START Input data

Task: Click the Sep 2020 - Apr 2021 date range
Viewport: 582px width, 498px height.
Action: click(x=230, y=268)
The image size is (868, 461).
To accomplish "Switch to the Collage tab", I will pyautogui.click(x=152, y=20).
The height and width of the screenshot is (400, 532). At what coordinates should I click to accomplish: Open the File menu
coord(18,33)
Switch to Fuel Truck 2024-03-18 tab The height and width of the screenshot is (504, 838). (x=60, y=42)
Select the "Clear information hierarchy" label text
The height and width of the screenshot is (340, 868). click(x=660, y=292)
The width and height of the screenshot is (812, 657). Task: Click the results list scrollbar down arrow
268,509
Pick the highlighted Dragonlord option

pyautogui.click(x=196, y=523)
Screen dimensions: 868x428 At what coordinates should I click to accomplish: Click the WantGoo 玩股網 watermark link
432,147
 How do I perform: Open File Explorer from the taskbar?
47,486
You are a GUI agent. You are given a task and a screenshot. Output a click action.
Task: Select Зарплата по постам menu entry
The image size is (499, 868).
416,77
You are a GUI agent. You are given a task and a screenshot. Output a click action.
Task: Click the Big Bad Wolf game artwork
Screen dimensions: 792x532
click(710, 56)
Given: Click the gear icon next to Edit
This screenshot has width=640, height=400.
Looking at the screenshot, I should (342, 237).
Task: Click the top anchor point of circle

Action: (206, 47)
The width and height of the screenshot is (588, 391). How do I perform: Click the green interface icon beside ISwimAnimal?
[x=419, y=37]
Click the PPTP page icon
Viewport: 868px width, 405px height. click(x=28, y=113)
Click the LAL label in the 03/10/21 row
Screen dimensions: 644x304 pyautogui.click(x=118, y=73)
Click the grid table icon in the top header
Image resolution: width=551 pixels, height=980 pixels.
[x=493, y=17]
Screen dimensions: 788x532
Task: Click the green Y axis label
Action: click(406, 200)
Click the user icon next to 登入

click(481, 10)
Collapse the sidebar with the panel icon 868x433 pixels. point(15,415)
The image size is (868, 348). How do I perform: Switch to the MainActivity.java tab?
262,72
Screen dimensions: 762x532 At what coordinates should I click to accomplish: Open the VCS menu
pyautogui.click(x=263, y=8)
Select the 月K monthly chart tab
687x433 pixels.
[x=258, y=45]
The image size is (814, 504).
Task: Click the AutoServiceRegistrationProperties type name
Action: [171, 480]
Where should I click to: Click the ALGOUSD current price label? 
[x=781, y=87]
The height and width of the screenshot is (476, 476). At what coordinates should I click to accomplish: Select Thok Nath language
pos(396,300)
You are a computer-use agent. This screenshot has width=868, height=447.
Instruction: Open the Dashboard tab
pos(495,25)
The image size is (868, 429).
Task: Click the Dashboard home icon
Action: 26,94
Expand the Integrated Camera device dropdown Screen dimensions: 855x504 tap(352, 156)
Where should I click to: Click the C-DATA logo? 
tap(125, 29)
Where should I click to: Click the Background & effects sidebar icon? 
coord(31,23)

END Input data

Retype exactly. Start at the line with "Screen dimensions: 762x532" and stop at the last line of the data.

Screen dimensions: 762x532 At what coordinates should I click to accomplish: Open the VCS menu
pyautogui.click(x=263, y=8)
Select the 月K monthly chart tab
687x433 pixels.
[x=258, y=45]
The image size is (814, 504).
Task: Click the AutoServiceRegistrationProperties type name
Action: [171, 480]
Where should I click to: Click the ALGOUSD current price label? 
[x=781, y=87]
The height and width of the screenshot is (476, 476). At what coordinates should I click to accomplish: Select Thok Nath language
pos(396,300)
You are a computer-use agent. This screenshot has width=868, height=447.
Instruction: Open the Dashboard tab
pos(495,25)
The image size is (868, 429).
Task: Click the Dashboard home icon
Action: 26,94
Expand the Integrated Camera device dropdown Screen dimensions: 855x504 tap(352, 156)
Where should I click to: Click the C-DATA logo? 
tap(125, 29)
Where should I click to: Click the Background & effects sidebar icon? 
coord(31,23)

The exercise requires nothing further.